Wolfgang Hilbig wurde 1941 in Meuselwitz, einem Industriestädtchen im sächsischen Braunkohlerevier, geboren. Er wuchs als Halbwaise in der Bergarbeiterfamilie seines Großvaters auf, da sein Vater bei Stalingrad gefallen war. Ausgebildet zum Bohrwerkdreher, arbeitete Hilbig nach seinem Wehrdienst in der Volksarmee zunächst als Heizer. Später schlug er sich als Werkzeugmacher, Erdarbeiter, Außenmonteur, Hilfsschlosser und Aufräumer in einem Ausflugslokal durch.
Als Schriftsteller fiel Hilbig erstmals im Rahmen eines »Zirkels schreibender Arbeiter« auf, an den ihn sein Betrieb 1967 delegiert hatte. Seine Lyrik fügt sich nicht den Gesetzen des sozialistischen Realismus, sondern verstört durch ihre eigenständige Metaphernsprache. Überdies hatte Hilbigs Arbeiter-Ich die Entfremdung noch keineswegs – wie es die Ideologen wollten – überwunden. Entdeckt wurde der Dichter daher zunächst in Westdeutschland.
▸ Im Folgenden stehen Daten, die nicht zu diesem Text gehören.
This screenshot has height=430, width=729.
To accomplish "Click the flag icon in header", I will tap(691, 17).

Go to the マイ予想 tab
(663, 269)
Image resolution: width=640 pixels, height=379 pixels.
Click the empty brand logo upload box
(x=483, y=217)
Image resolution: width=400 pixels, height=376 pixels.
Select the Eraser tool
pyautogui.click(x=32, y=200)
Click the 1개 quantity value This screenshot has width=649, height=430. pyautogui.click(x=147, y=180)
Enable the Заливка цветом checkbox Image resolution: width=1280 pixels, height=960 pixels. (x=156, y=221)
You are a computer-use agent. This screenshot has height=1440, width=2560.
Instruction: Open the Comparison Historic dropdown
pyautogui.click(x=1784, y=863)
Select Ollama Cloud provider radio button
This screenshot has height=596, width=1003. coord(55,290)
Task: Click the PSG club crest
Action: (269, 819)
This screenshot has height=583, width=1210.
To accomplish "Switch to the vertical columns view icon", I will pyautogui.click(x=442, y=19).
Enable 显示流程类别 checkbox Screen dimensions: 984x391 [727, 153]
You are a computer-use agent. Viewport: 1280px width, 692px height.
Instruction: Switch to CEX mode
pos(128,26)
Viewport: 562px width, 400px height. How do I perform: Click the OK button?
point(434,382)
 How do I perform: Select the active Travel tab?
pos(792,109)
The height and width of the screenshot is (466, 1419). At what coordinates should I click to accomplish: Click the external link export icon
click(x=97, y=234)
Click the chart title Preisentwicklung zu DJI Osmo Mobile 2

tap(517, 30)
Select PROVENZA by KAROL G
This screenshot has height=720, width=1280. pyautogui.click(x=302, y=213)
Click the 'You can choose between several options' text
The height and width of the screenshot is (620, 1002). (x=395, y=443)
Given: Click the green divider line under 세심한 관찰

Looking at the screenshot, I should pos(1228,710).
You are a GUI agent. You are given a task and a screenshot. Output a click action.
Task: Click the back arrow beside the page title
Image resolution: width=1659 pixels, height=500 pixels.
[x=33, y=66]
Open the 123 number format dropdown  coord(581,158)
Hier erschien 1979 sein erster Gedichtband, »abwesenheit«, der ihm einige Wochen Untersuchungshaft und eine Geldstrafe wegen »Devisenvergehens« eintrug.
Dank der Unterstützung des Nationalpreisträgers Franz Fühmann, der den jungen Lyriker in einem Atemzug mit Rimbaud und Novalis nannte, wurden in den folgenden Jahren einige Erzählungen und Gedichte Hilbigs auch in der DDR gedruckt. Euphorisch begrüßt wurde der Schriftsteller vor allem in der BRD; schnell etablierte sich der Vergleich mit Kafka. Den Brüder-Grimm Preis der Stadt Hanau durfte Hilbig 1983 noch persönlich entgegennehmen, den Förderpreis der Akademie der Künste Berlin 1985 nicht mehr. Neben weiteren Gedichten entstanden Prosaarbeiten größeren Umfangs, etwa 1985 »Der Brief« oder 1986 »Die Territorien der Seele«, die ausschließlich im Westen erschienen. 1987 wurde der unbequeme Arbeiterdichter schließlich »auf sanfte Art aus dem Land befördert« (Hilbig): Er erhielt ein Visum. 1989 erschien unter dem Titel »Eine Übertragung« Hilbigs erster Roman, der noch im selben Jahr mit dem Ingeborg-Bachmann-Preis ausgezeichnet wurde. Die Erzählung »Alte Abdeckerei« (1991) wurde von der Kritik einhellig als gültigste Metapher auf das Ende der DDR gerühmt. Nach dem gefeierten Roman »Ich« (1993) dauerte es einige Jahre, bis sich der Autor wieder in gewohnt ausdrucksstarker Weise zu Wort meldete. »So viel Wut und Hass hat selten einer gegen den Osten geschleudert – und selten wurde soviel Galle und Hohn über den Westen gekippt«, schrieb Ingo Schulze über Hilbigs letzten Roman, »Das Provisorium« (2000). Euphorische Kritik wurde dem Dichter trotz »Schreibkrise« bis zuletzt zuteil. So eröffnete Ursula März ihre Rezension in der »Zeit« mit den Worten: »Was für ein Potenzial! Wahrscheinlich kann im Moment nur Wolfgang Hilbig den Lesern mit Sprache, mit seinen Satzperioden und Paraphraseschüben in einen derartigen Rauschzustand versetzen – ohne gegen die Wiedererinnerungs- und Abbildungsvereinbarungen des Realismus zu verstoßen.«
Hilbig wurde mit dem Peter-Huchel- und mit dem Georg-Büchner-Preis ausgezeichnet. Er war Mitglied der Sächsischen Akademie der Künste. 2007 starb er in Berlin.